Une nouvelle fraîcheur, un nouveau style et de nouveaux accents, ont été pris en compte dans l’Evangelii Gaudium, magnifique encyclique-Exhortation. L’Évangile est annonce de grâce pour tous les blessés. Nouvelle de libération pour tous les pauvres et les opprimés. Guérison et délivrance viennent en premier. La révolution de la tendresse, de la joie de la bonté. Méfiez-vous des prophètes de malheur!, a  dit François, comme nous l’avait dit aussi Jean XXIII. Méfiez-vous de la psychologie de la tombe. Méfiez vous d’une Église frontière enfermée dans ses dogmes et ses règles. Méfiez-vous de remplir des séminaires qui sont tournés vers le passé. Soyez audacieux et créatifs, cassez les schémas connus, ouvrez vous à des nouveaux paradigmes. Soyez libres, allez y allez y.

Je ne m’attendais pas à tant, et je l’avoue avec plaisir. Merci, pape François! Tout d’abord cela. Mais ceci ne suffit pas. Ce qu’il a fait est magnifique, et personne ne peut demander davantage à un homme de 78 ans, mais ce n’est pas assez, pour que l’Église soit évangile et grâce pour l’humanité du XXIe siècle. Ce n’est pas suffisant d’avoir un bon pape. Jean XXIII a été un bon pape aussi, il avait aussi inauguré un printemps. Mais vite retourna l’hiver, parce que tout fut laissé au pape suivant, et puis au suivant, les deux investis de pouvoirs absolus. Et le même risque perdure maintenant.

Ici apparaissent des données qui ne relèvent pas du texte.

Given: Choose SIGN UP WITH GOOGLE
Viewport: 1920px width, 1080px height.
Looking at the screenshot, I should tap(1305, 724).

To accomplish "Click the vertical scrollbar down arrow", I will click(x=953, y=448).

Le problème n’est pas le pape, mais la papauté. Après un pape innovant le prochain pape pourrait être un restaurateur, comme Jean-Paul II ou Benoît XVI. Et que ce soit bien clair, que je ne juge pas les personnes. Ils étaient humains. Mais le système était et reste toujours inhumain. Le modèle hiérarchique de l’Église et de la papauté, conduit les papes à se croire les représentants de «Dieu» et, à ce titre, à se croire obligés d’imposer leur opinion – qui ne peut être qu’humaine, c’est à dire, partielle -, en tant qu’unique vérité. Voilà l’inhumain en ceci. D’autant plus inhumain qu’aucun pape ne peut effectivement exercer un pouvoir absolu et qui finit par être une marionnette entre les mains de puissances obscures et incontrôlées : les curies romaines, par exemple. Avec une papauté absolue nous ne saurons jamais qui gouverne l’Église.

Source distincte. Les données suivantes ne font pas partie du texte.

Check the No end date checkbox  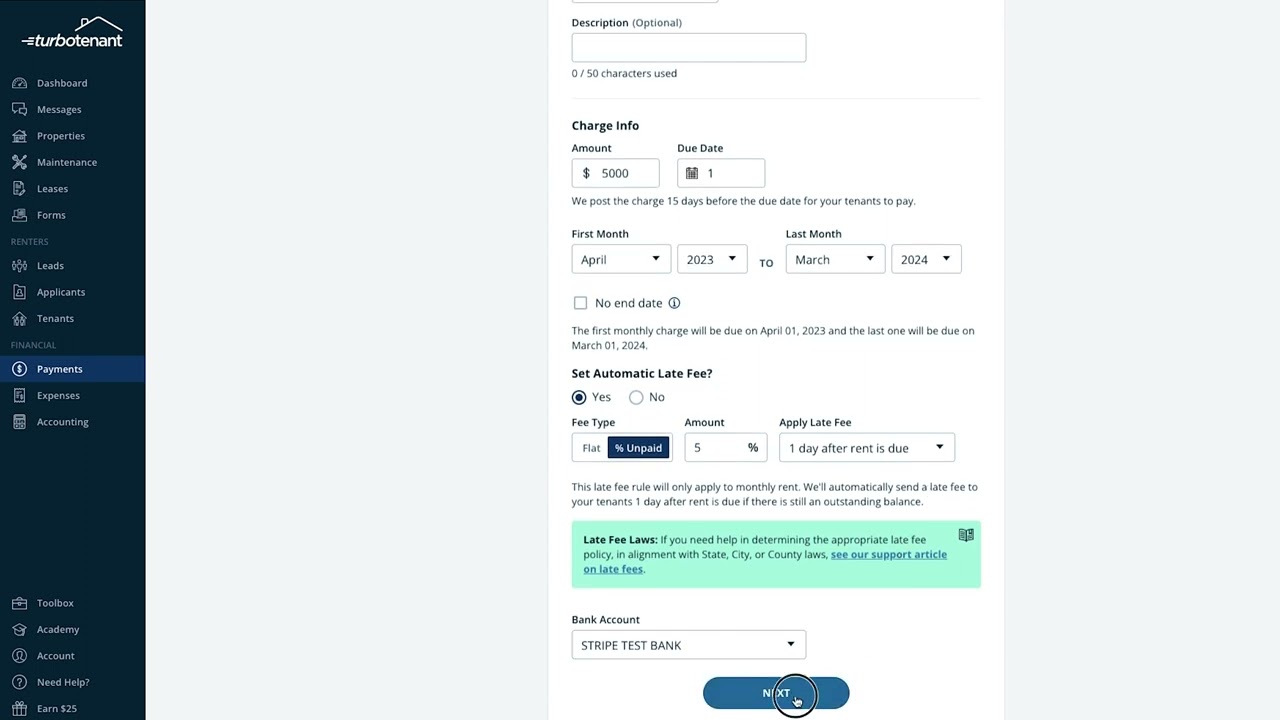(x=580, y=303)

Le problème n’est pas tant que la théologie du Pape François soit traditionnelle, –  ce qu’elle est effectivement -. Il est humain, il en a tout le droit. L’essentiel c’est qu’il ne l’impose pas comme unique théologie, et il ne le fait pas. Mais comment connaître la façon dont agira le prochain pape, alors que la papauté absolue n’est pas abrogée et qu’une démocratie réelle n’est pas mise en place? La démocratie ne signifie pas seulement que la base choisisse ses représentants, mais que le pouvoir soit partagé: que celui qui fait les lois, les juge et les exécute ne soit pas la même personne, comme ce qui arrive avec le pape depuis 1000 ans. La réforme démocratique radicale ne sera pas une condition suffisante, mais essentielle, oui,  pour que l’Église devienne un espace de tolérance et de liberté, ainsi que la maison de l’humanité. Le pape François ira – t-il jusque là? Le temps est contre lui.